**REQUEST**
Swap "stock symbol" for "ticker symbol" in the lines between the one holding "Screen dimensions: 498x506" and the one holding "coord(83,575)", inclusive. Return only those lines, leaving everything else unchanged.

**Collection entries**
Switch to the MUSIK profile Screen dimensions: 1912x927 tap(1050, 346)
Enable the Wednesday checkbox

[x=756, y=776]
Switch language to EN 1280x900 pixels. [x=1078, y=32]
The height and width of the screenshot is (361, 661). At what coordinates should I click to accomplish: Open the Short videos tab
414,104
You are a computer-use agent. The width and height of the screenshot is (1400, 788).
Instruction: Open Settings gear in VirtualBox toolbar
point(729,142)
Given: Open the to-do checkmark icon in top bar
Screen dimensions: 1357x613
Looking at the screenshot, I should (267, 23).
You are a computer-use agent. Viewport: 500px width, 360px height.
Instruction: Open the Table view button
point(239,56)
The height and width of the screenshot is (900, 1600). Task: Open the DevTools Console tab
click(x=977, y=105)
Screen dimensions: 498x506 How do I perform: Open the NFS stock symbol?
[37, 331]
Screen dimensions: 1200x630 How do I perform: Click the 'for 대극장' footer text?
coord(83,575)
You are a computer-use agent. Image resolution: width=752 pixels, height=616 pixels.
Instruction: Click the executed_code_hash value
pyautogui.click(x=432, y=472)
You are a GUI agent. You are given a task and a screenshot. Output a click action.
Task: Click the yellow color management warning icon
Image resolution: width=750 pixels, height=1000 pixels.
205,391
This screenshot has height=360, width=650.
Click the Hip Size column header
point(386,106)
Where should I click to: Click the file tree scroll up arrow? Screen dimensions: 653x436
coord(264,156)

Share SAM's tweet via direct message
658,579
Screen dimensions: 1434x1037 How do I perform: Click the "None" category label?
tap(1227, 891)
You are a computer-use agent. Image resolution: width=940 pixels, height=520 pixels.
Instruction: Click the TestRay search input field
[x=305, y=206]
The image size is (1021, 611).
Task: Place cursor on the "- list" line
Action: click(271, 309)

**REPLY TO THE TASK**
Screen dimensions: 498x506 How do I perform: Open the NFS ticker symbol?
[37, 331]
Screen dimensions: 1200x630 How do I perform: Click the 'for 대극장' footer text?
coord(83,575)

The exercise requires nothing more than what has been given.